あけましておめでとうございます。 昨年末に『現場で役立つシステム設計の原則』の著者としてもよく知られている増田さんをお招きして、ドメイン駆動の考え方や技法についての勉強会を開催しました。

開催のきっかけ

よこはまクラウド勉強会に参加しているメンバーがDDD Aliance高崎さんと弊社で『現場で役立つシステム設計の原則』が話題になっているというお話をした際に、お繋ぎしましょうかというお話を頂き今回の勉強会が実現しました。 著者の方から直接お話を聞けるとは思いもしなかったので、今回の機会を実現していただいた高崎さんには心より感謝致します。

内容

まずはソフトウェアの諸問題は変更容易性に依存していているというお話からはじまり、モジュール構造の評価指標、設計スタイルの話からドメインロジックに焦点を当てる開発手法の話へとわかりやすく順序立てて話を進められていました。 ドメインロジックに焦点を当てる開発において要求を分析するための技法のお話では、Fact-Rule-Goalアプローチ、VETRO分析などのキーワードでお話しいただき、実際の業務においてどうビジネスポリシーをどう噛み砕いていくかというを説明していただきました。 コードに近づいたところの話としてはドメインオブジェクトの設計パターンも説明していただきました。 クラスの単位や計算の種類、区分オブジェクト、コレクションの操作や契約による設計などのキーワードで説明していただき、よりドメインロジックに焦点を当てたモデリング手法を理解できました。

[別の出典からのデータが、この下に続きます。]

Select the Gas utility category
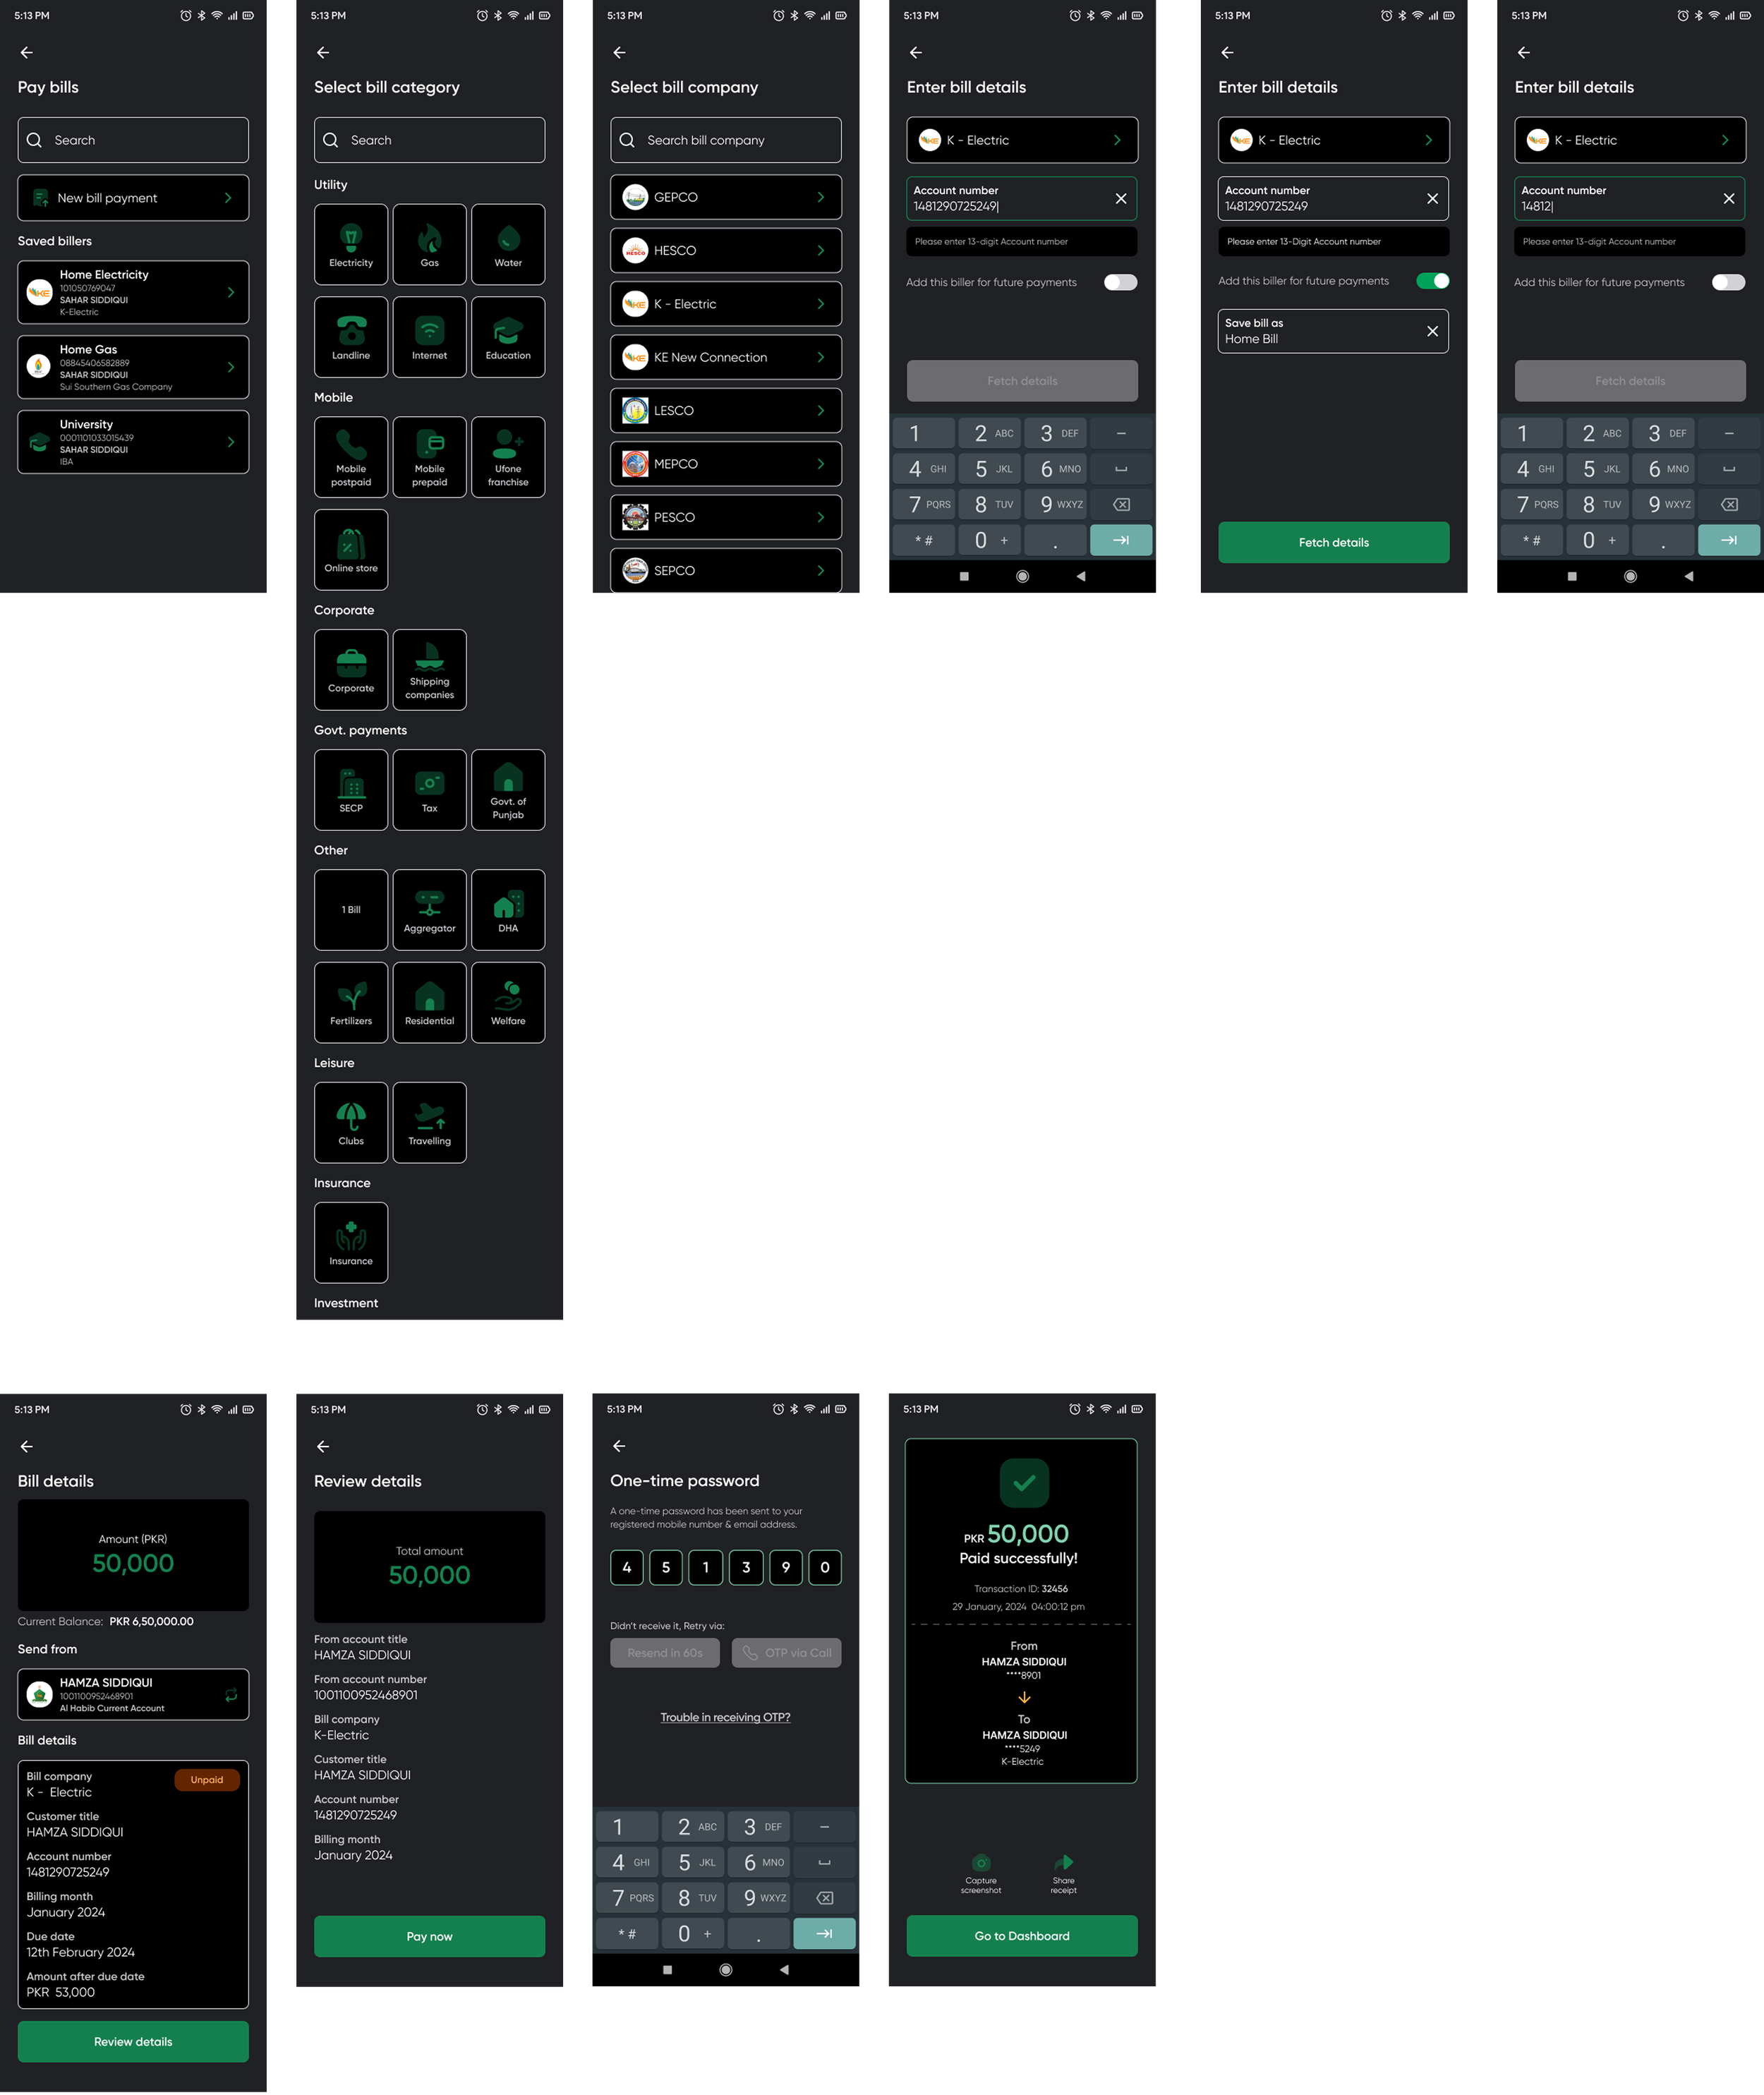Viewport: 1764px width, 2095px height. (429, 244)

強く印象に残っているのが区分オブジェクトのお話のところで、区分、種別を見つけたらEnumに寄せてみようというものでした。 例としてレンタルビデオの料金種別を考えたときにEnumに{ 新作, 一般, 子供 }に列挙すると新作の子ども向けの場合はどうなるのか等の違和感が出てくる。 その違和感を見つけることでより本質的なドメインに焦点を当てることができるというお話をしていただき非常に参考になりました。

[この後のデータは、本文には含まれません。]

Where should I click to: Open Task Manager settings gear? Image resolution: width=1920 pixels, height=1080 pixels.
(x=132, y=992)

もう1つ強く印象に残っているのが契約による設計で、事前条件/事後条件の担保をassertでするのではなく引数や戻り値の型を用いて行うという手法です。 値オブジェクトとして定義した型を利用することで、その型のインスタンスが生成されているということは、存在すべき値の範囲で生成されているということができていると見なすことができるというお話でした。 増田さんのこちらの資料にもある事前条件/事後条件の担保についてのお話です。 利用する側としても渡すべき関心事が明示的でわかりやすいです。

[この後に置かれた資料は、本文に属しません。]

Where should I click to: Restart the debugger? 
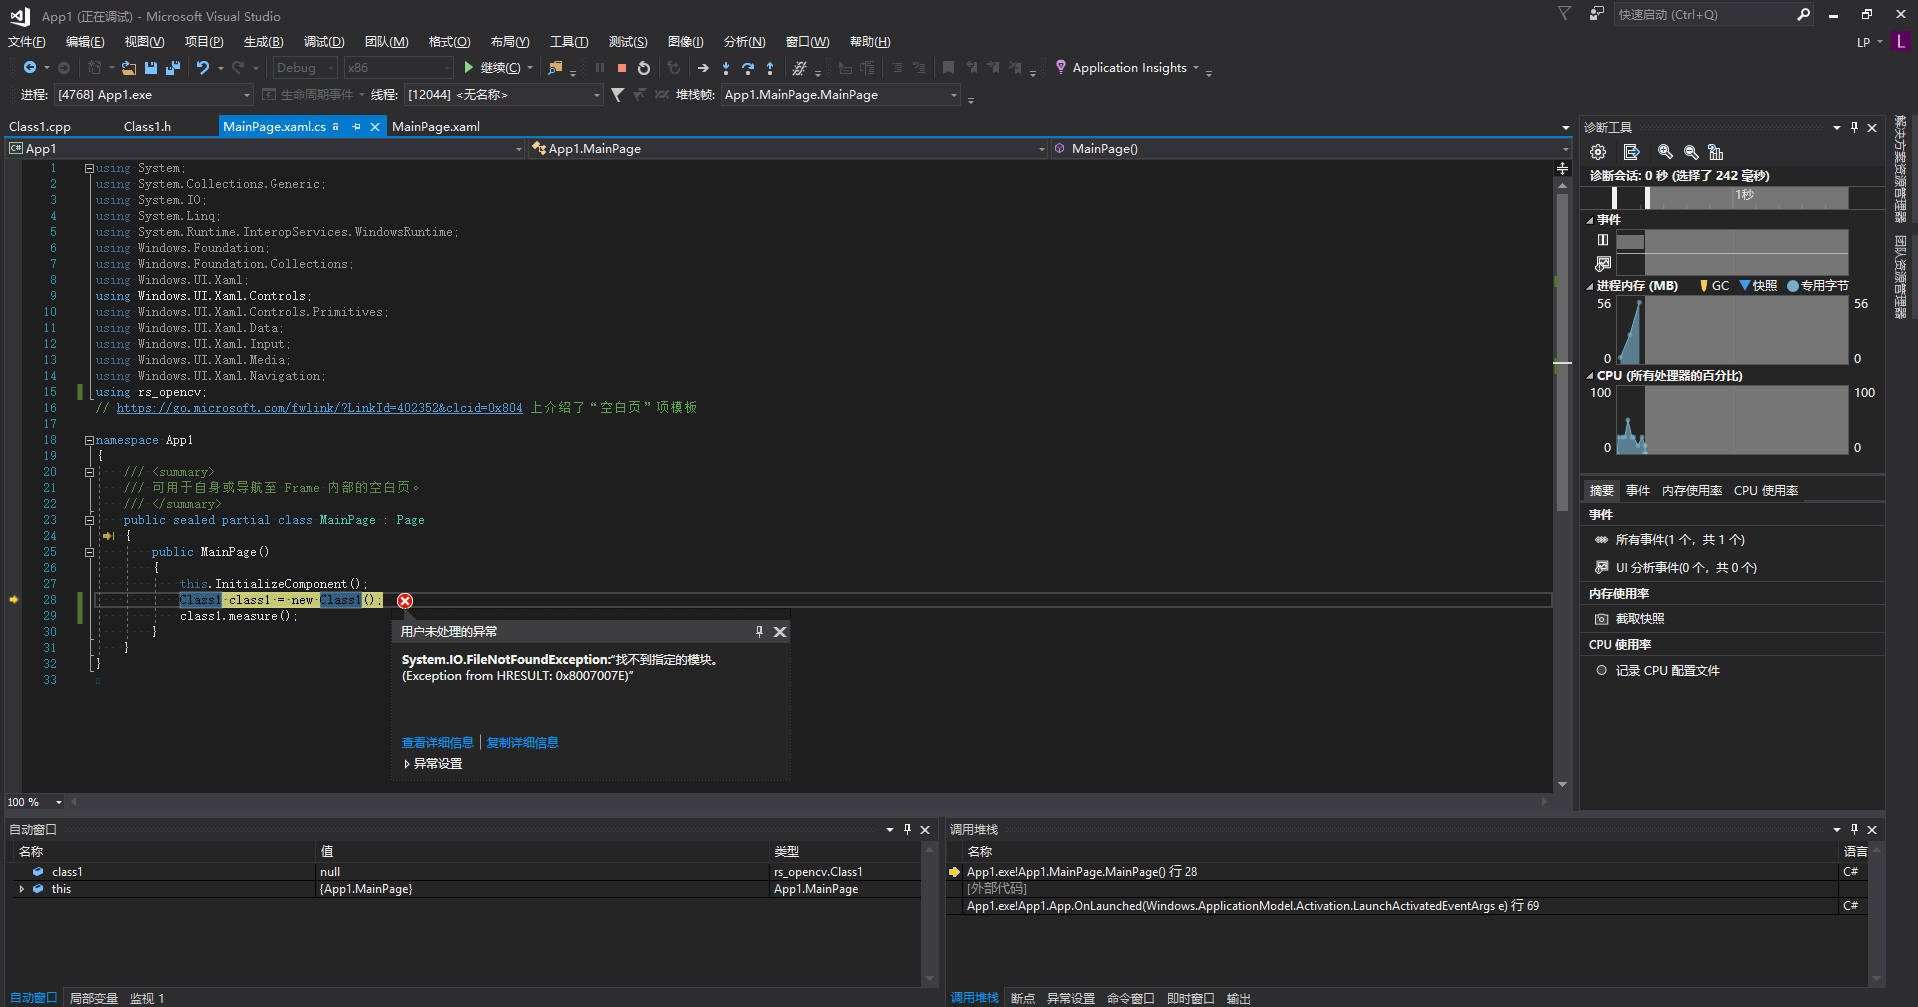click(x=643, y=67)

私の普段の業務でドメイン駆動設計のことで疑問に思っている事柄について増田さんに質問をしたところ、増田さんご自身の中での答えとともに、日々実験的に色々なアプローチでより良い答えを探し続けているというお話をいただきました。 私も日々の業務の中で色々なアプローチを試しより良い答えを探し続けていく姿勢を学びました。深く感謝致します。

最後に

atWareでは技術スタックの1つとしてDDDをあげられるよう日々学習しています。 その1つの活動として今回の増田さんや前回の記事のかとじゅんさんのようなDDDの先駆者の方々をお招きして社内ナレッジを蓄積しております。 その過程で私どもとしても提供できるアウトプットがあればぜひして展開していきたいと考えております。 今後とも宜しくお願いします。